This week’s Mediahuis Irish regional newspapers’ column.
Michael Commane
Friday, December 8, the feast of the Immaculate Conception, was the first time in my life that I sat in front of a television screen for two hours forty minutes watching a Mass from a Catholic Church.
It was the funeral Mass of Shane McGowan in the church of St Mary of the Rosary in Nenagh, County Tipperary. The officiating priest was Fr Patrick Gilbert, who is the pp in Nenagh.
Can anything ever be the same again in the Irish Catholic Church? Here we are, in a more or less shambolic state, churches emptying by the hour, fewer and fewer weddings taking place in churches, children not being baptised and in the blink of an eye a church in Co Tipperary is the talk of the town, indeed, of the world. RTÉ News Channel, Sky and BBC carried it live.
Okay, it was the funeral of a world famous pop star, it had all the drama that that entails. Many of the great and good were there. But there was far more to it than that.
It was an occasion of prayer, people gathered in God’s name. It was a genuine attempt linking the God beyond us or ‘out there’ and the God ‘in our midst’ with words, music and dance. Fr Gilbert did a brilliant job in choreographing the Mass from start to finish.
It was a Eucharistic celebration, where people genuinely praised God in word, song and dance.
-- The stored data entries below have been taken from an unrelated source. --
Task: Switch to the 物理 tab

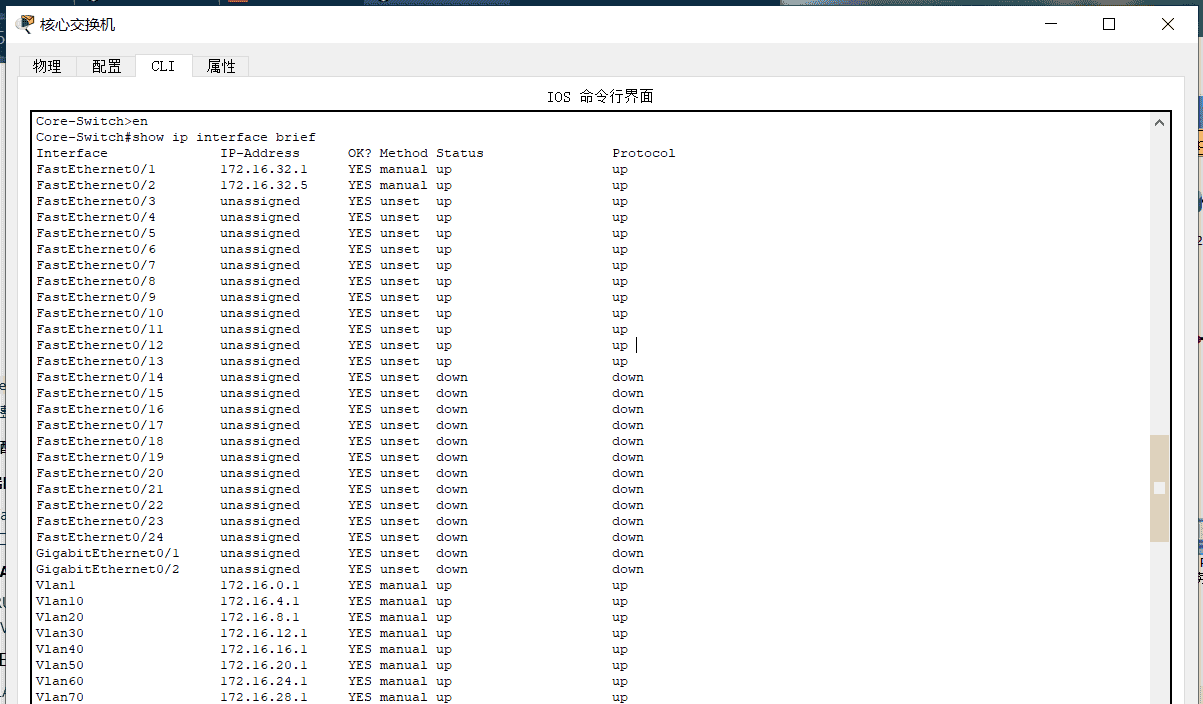Action: pyautogui.click(x=47, y=66)
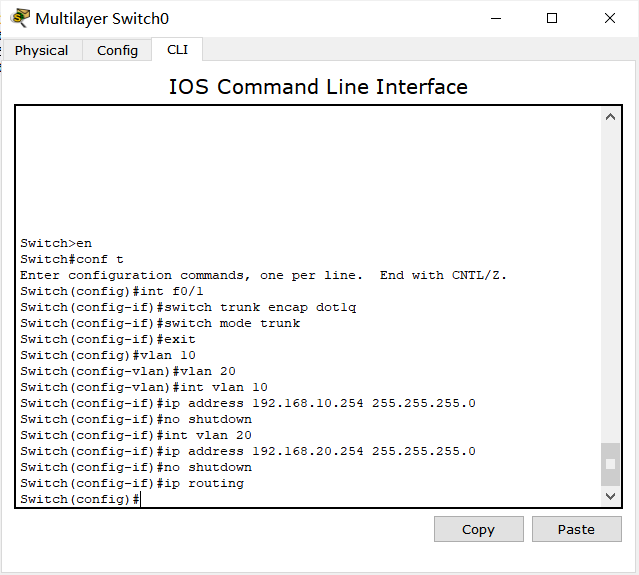Viewport: 639px width, 575px height.
Task: Place cursor at the last Switch(config)# prompt
Action: click(141, 499)
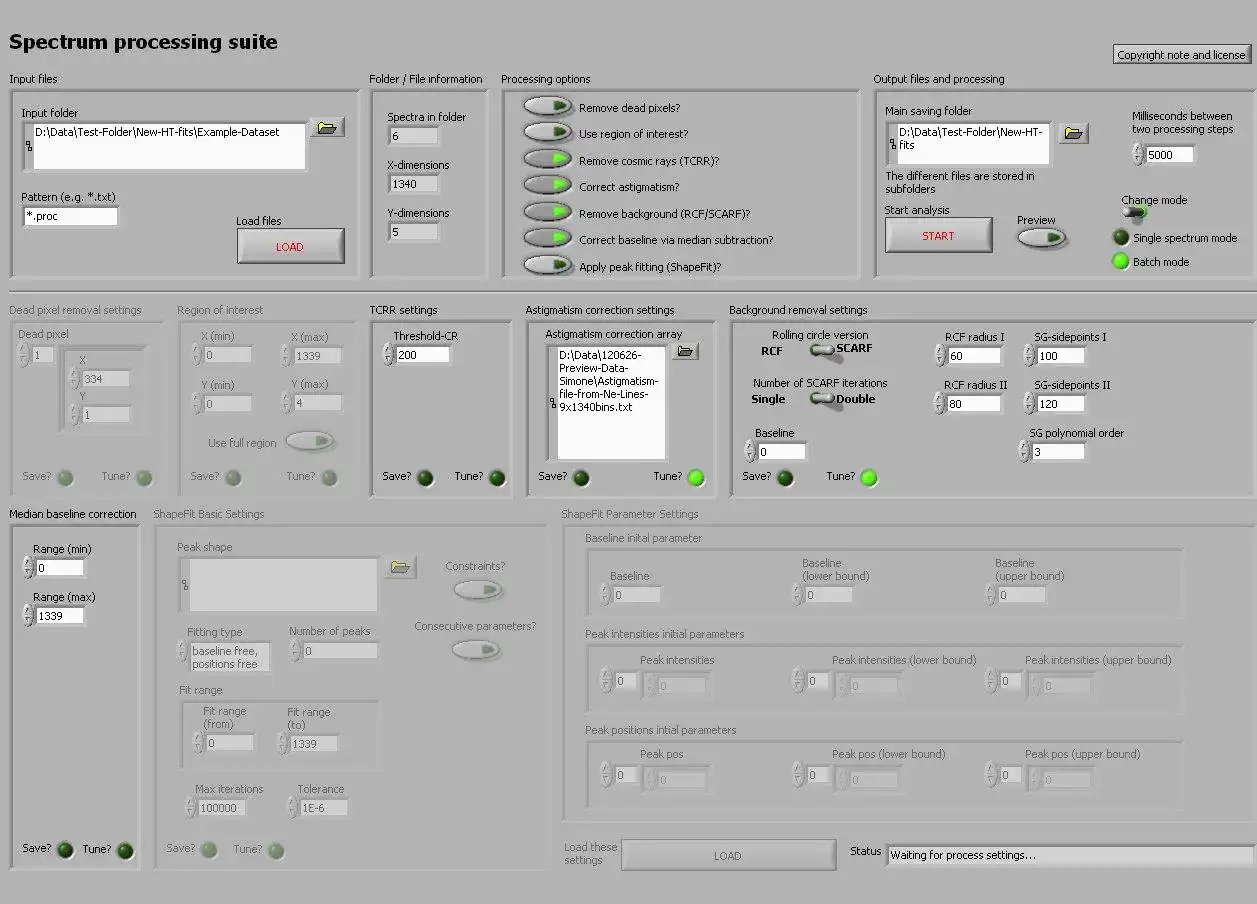Select Batch mode indicator

pos(1121,262)
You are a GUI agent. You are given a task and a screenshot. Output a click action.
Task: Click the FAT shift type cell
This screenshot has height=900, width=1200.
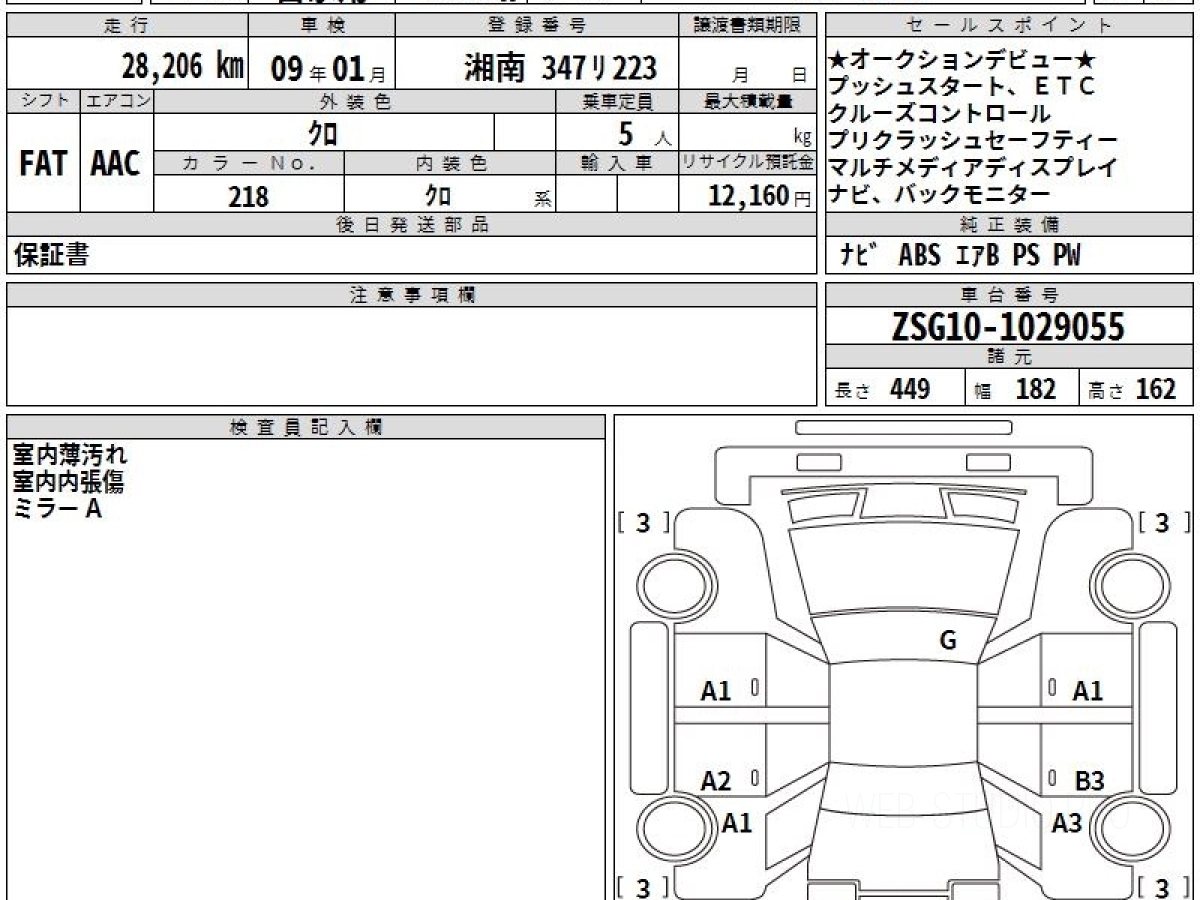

Isn’t that what the seven Sacraments are about, making real the incarnation, making the life of the God man Jesus Christ run live through our veins?
How often do we go to liturgical celebrations where we are bored? How often is there complete disconnect between people and priest? What is happening liturgically in the Irish Catholic Church right now is bleak.
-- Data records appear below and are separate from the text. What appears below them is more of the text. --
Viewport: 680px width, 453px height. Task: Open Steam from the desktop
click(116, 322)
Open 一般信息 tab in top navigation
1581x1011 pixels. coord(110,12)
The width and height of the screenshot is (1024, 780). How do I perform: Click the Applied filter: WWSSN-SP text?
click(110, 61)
It was all different in the Church of St Mary of the Rosary for Shane McGowan’s funeral Mass.
Can ever again priests dictate to people how a funeral or wedding Mass is to be conducted? Of course there are protocols to which we have to adhere but meaningless rules and regulations are part of the reason why the Irish Catholic Church is where it is today.
Not everyone can speak like Shane’s sister Siobhan or his wife, Victoria Clarke. My heavens, did they pull you into their words.
I did not think it appropriate for someone reading a lesson to address the congregation on completion of the scripture reading. Nor was I impressed with the antics of another reader while he was reading. But they are small issues looking across the entire canvas.
The dancing at the end of the Mass happened so naturally, spontaneously too. They were celebrating the life of the mortal remains of the man in the wicker coffin but they were also celebrating resurrection.
Words from Fr Gilbert: ‘Your life gave growth to so many of us Shane, and your bright light gave salvation to our often dark and empty skies.
‘Not the end, not the end, just remember that death is not the end. Rest in peace Shane.’
Interesting that this happened in Ireland on the feast of the Immaculate Conception.